A few days into the job, the gratingly gruff field organizer walked over to my seat and told me brusquely, in front of everyone: “You need to stick to the script.” He said it in the tone of, “ — or you’re fired, right now.” He had just booted a far more experienced canvasser who had ignored the rules.

So I stuck to the stupid script. Sigh. My success rate — people committing to vote instead of hanging up the phone or slamming the door — instantly doubled. The average time I spent talking to each potential voter fell to a fraction of what I had been spending. Rural residents stopped talking politics in their doorways, and started committing to vote on the spot.

Why? Because that script, which to an educated writer for elitist media outlets seemed simpleminded and embarrassingly unoriginal, was written by people whose lives are consumed by figuring out what gets people to the polls.

If he sticks to the script, she’s 5–10% more likely to make it to the voting booth.

It’s not sophistication, information, or compelling logic that wins. It’s emotional pushbuttons, directly pressed: “Can I count on you to join your neighbors and vote on November 8th?” Eye contact. Shut up and wait for an answer. As soon as they say “Yes,” it’s time to get off their property.
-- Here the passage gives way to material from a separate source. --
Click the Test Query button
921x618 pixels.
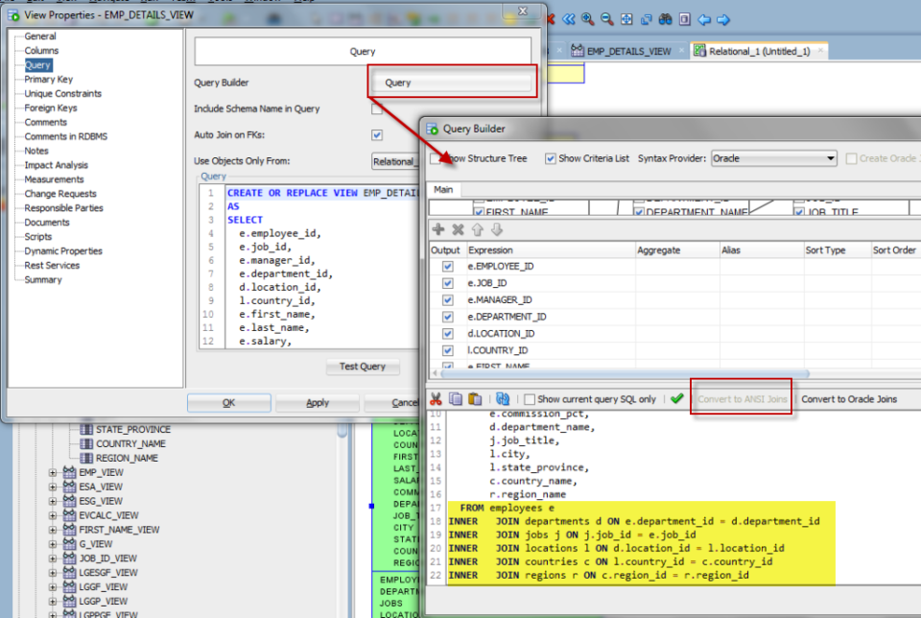(362, 367)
But first, make eye contact again with a sincerely enthusiastic, “Great! See you there!

The script I had rolled my eyes at worked like I could not believe. I swung by the polls on Election Day and was greeted by voters I’d canvassed. They chided me for not being there sooner. I’d poked their sense of civic duty. It was in the script.

So as much as I’d love to meet a Facebook chatbot that gets to know me better every time I come back, tells me exactly why I’m awesome, and can navigate my love/hate relationship with Maroon 5, I know what’s going to make for a successful brand-building, shoe-selling chatbot: It needs to know how to close a customer. For that, it doesn’t matter so much which bot you buy, as who writes your script.